May 6, 2013

Do the issues or politics rule tax reform debate?

By Steve Mistler smistler@pressherald.com
State House Bureau

(Continued from page 1)


New results from a New England Journal of Medicine study on health effects of receiving Medicaid is almost certain to intensify the debate over whether Maine should expand health insurance coverage for approximately 60,000 low-income Mainers.

Democrats support expanding the program, arguing that providing health insurance will reduce the use of emergency rooms and improve health outcomes overall.

Some of the study findings challenge that narrative.

The study is based on a 2008 lottery held in Oregon that awarded Medicaid coverage to 10,000 residents out of 90,000 applicants. Lottery participants agreed to participate in the study, self-reporting health care usage and outcomes.

The first results, published in 2011, were promising for Medicaid advocates.

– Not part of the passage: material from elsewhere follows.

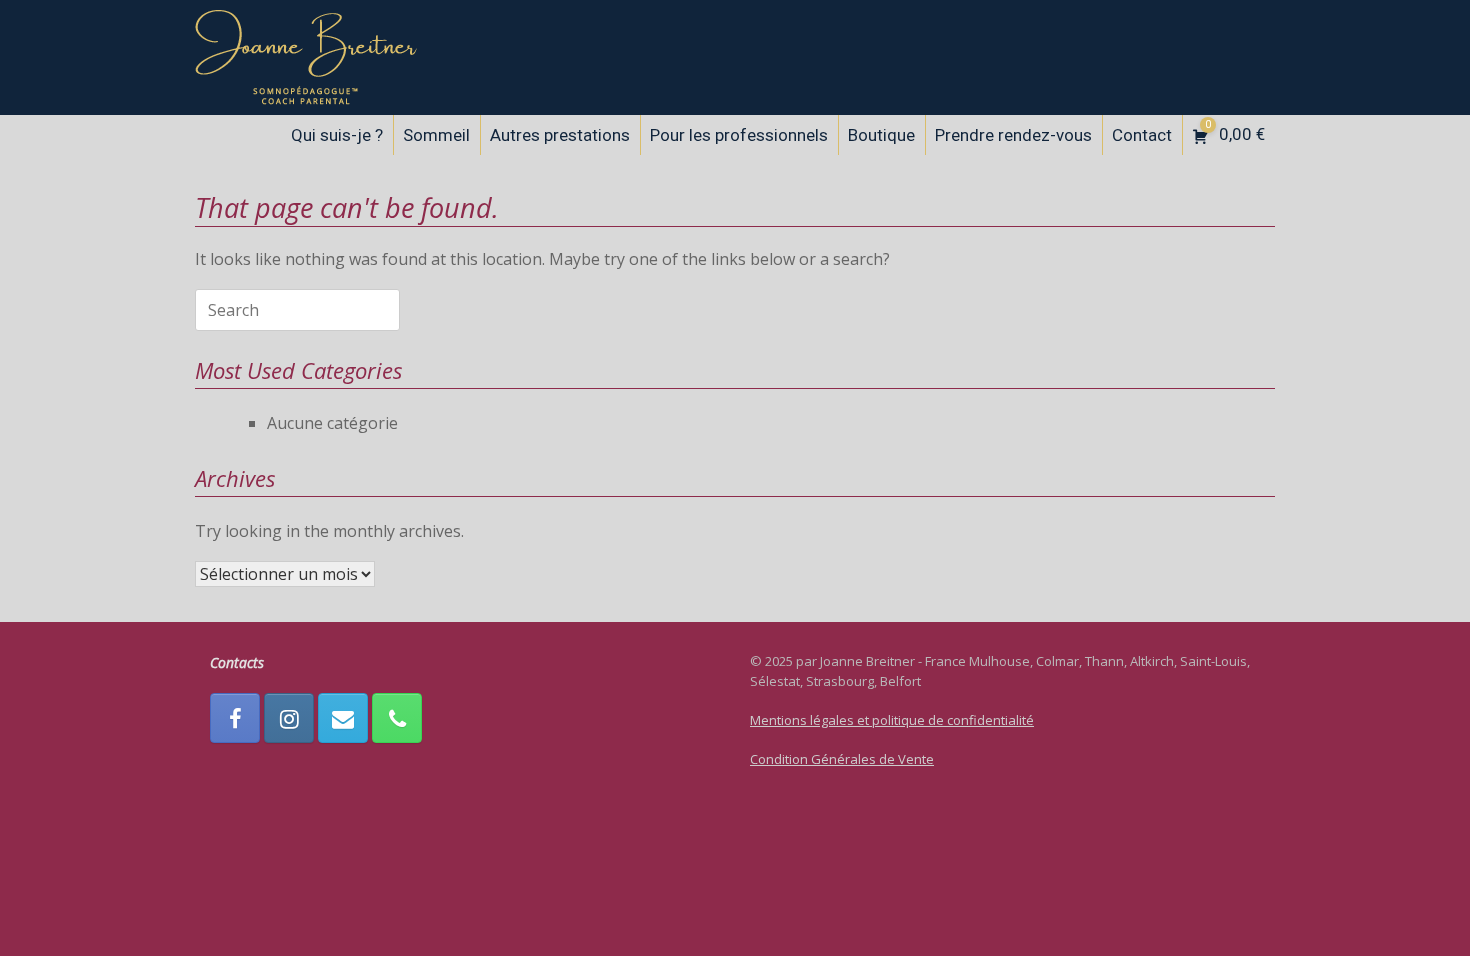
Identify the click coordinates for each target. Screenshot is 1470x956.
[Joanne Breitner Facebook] (235, 718)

Recipients had less trouble paying medical bills and many saw significant improvements in mental health outcomes.

Results published last week were less promising: Medicaid recipients submitting to cholesterol, blood pressure and blood sugar tests -- indices for their susceptibility to type 2 diabetes -- showed no improvement and no difference from those who didn't receive health insurance.

The study's lead author, Katherine Baicker, a Harvard University professor, told The Washington Post that the study showed no immediate benefits to having Medicaid coverage. However, she said the results didn't say much about long-term outcomes.

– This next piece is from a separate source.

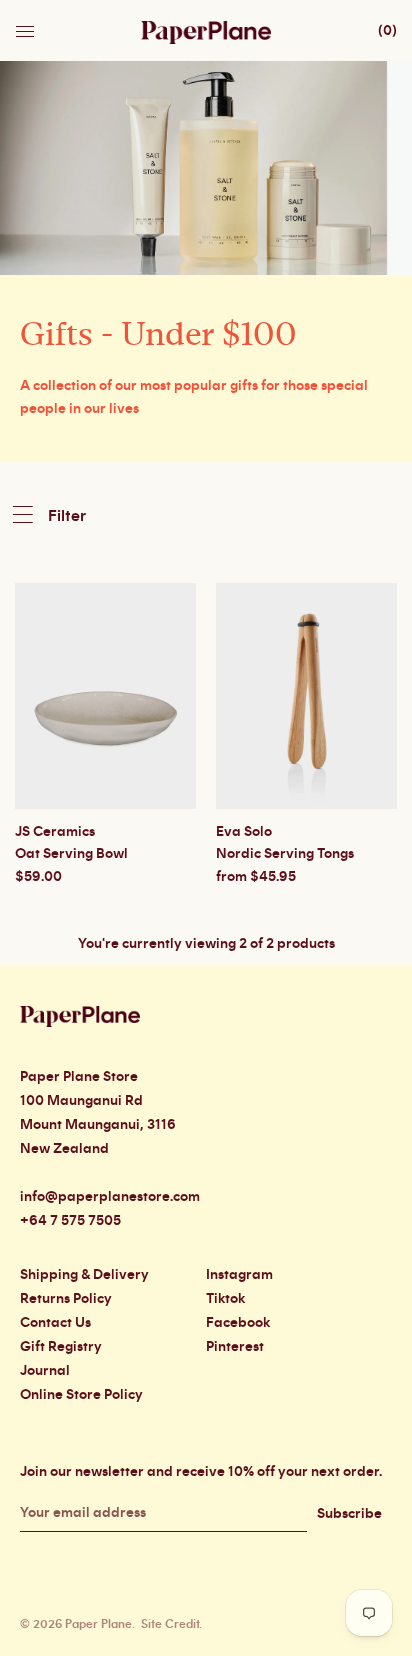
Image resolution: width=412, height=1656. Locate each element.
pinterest (235, 1347)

Baicker also authored a study that found lower mortality rates in three states that expanded Medicaid coverage as compared to neighboring states that didn't.


It was lost in the shuffle of a busy week at the Legislature, but lawmakers overwhelmingly passed a resolution to overturn the U.S. Supreme Court's controversial 2009 Citizens United decision to allow unlimited campaign spending by corporations and unions.

The resolution passed 111-31 in the House and 25-5 in the Senate. Democrats unanimously supported the measure, while a total of 30 Republicans crossed over.

Republican skepticism centered on whether the resolution was meaningful and their agreement with the Supreme Court that campaign spending is the equivalent of free speech.

The Republicans who did support the resolution noted that while Democrats lament that corporations can drown out the voices of ordinary citizens, so, too, can unions. Rep. Dennis Keschl, R-Belgrade, made that same argument during the floor debate.

The bill's passage made Maine the 13th state to adopt such a resolution. The bill is part of a nationwide effort to urge Congress to pass a constitutional amendment that would overturn the Supreme Court ruling.